Peki, bu özene rağmen yaptığı işler siyasi değil miydi?
Mümkün mü?
Mayasında ‘karikatür’ olan birinin; mizah üretimi yapan birinin üretiminin siyaset dışı olması söz konusu olabilir mi?
• • •
Mizahta, güç sahibi ile açıkça aynı tarafta olmamak bile yeterince ağır bir siyasettir.
Hem de daha geniş bir kitleye hitabettiği için minik mizahi ayrıntıların, küçük nüansların daha etkili ve daha anlamlı bir etki yarattığını tartışmam bile!
• • •
Geniş bir kitlenin hayranlığını kazanmış bir mizahçı olarak Cem Yılmaz, açıkça: “iktidarın emrindeyim!” demediği için, iktidarın en ciddi muhaliflerinden biri olma “potansiyelini” zaten hep taşıyordu!..
• • •
Nitekim şimdi güç sahibinin zehirli okları ona da yönlendi.
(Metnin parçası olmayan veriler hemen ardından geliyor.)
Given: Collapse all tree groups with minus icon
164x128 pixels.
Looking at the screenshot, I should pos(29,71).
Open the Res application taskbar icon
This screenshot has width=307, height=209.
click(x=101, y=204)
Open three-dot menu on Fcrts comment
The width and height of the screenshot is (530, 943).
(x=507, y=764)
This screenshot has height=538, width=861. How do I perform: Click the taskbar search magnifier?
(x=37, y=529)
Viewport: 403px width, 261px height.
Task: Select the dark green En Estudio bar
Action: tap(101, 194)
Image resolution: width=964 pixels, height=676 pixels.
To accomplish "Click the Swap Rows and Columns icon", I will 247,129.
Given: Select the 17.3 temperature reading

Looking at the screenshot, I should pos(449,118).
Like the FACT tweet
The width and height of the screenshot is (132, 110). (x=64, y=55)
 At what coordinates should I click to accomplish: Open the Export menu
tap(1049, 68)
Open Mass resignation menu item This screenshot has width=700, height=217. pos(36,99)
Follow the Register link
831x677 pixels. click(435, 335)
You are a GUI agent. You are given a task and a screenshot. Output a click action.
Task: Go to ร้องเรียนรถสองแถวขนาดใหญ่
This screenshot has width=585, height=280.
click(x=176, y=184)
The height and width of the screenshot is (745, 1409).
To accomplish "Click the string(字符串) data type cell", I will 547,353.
Belli ki Cem Yılmaz’a; “ya taraf olursun ya da bitaraf!” şeklindeki kendiliğinden bir mahalle baskısının tazyik pompası çalışmaya başladı.
Güya birkaç eğitimcinin imzasıyla yapılan bir araştırmada, Cem Yılmaz’ın filmlerindeki din bağlantısı sorgulanmış!
Misal, taş devrinde, dinlerin doğuşundan on binlerce yıl önceki dönemi kurgulayan AROG filminde geçen “Allah, bismillah” sözcüklerini sayarak yorum üretip akıllarınca “makale” yazıp yayınlamışlar!
Ne diyelim?
Allah zihin açıklığı versin!
• • •
Lakin bilmeleri lazım ki;
Güç kim olursa olsun; güç ile yandaş bir mizah tarzı, mizahçıyı sanatçı değil “soytarı” yapar.
Soytarıyı en iyi ihtimalle kral ölünce kral ile birlikte gömerler.
En küçük bir hatasında ise kralın ölümü de beklenmez. Kraldan önce gömer gönderirler!..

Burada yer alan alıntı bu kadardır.